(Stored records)
************

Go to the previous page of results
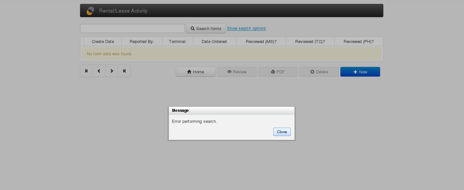The image size is (464, 190). point(99,71)
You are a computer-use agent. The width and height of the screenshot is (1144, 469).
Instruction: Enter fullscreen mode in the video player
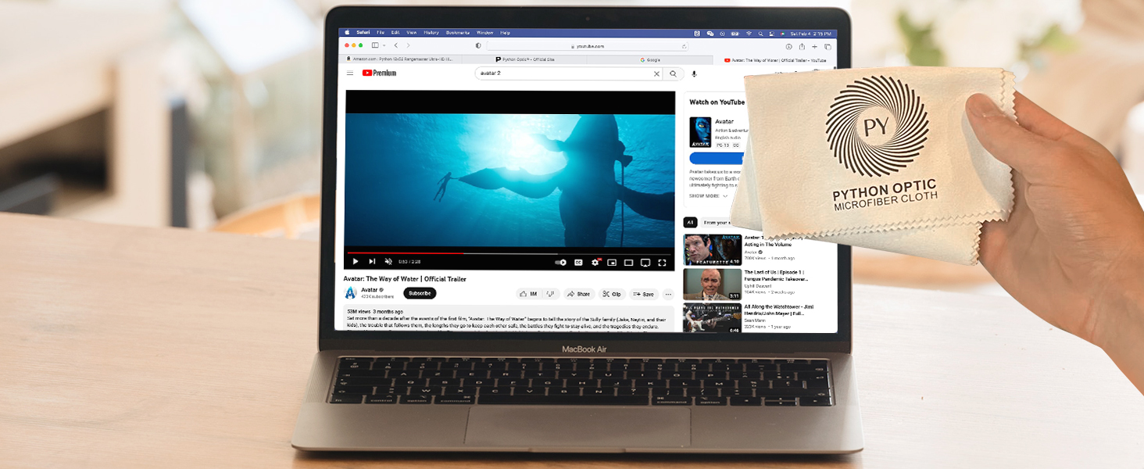pos(662,263)
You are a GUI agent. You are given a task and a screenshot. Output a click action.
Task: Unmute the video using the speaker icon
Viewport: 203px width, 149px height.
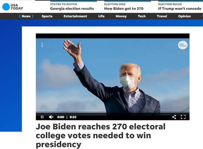(51, 117)
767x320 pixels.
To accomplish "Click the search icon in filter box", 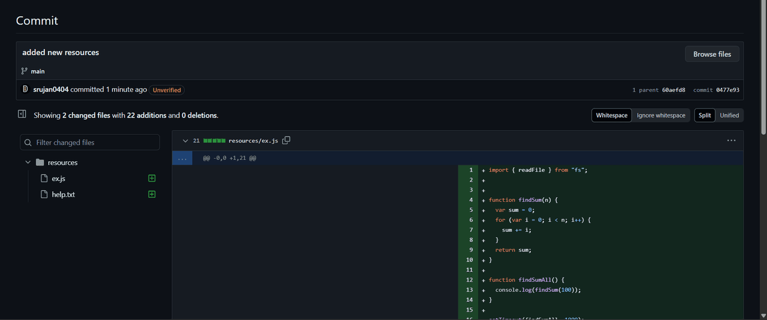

************

Please report how many lines of the entries above include "screenshot". Only the number is wanted.

2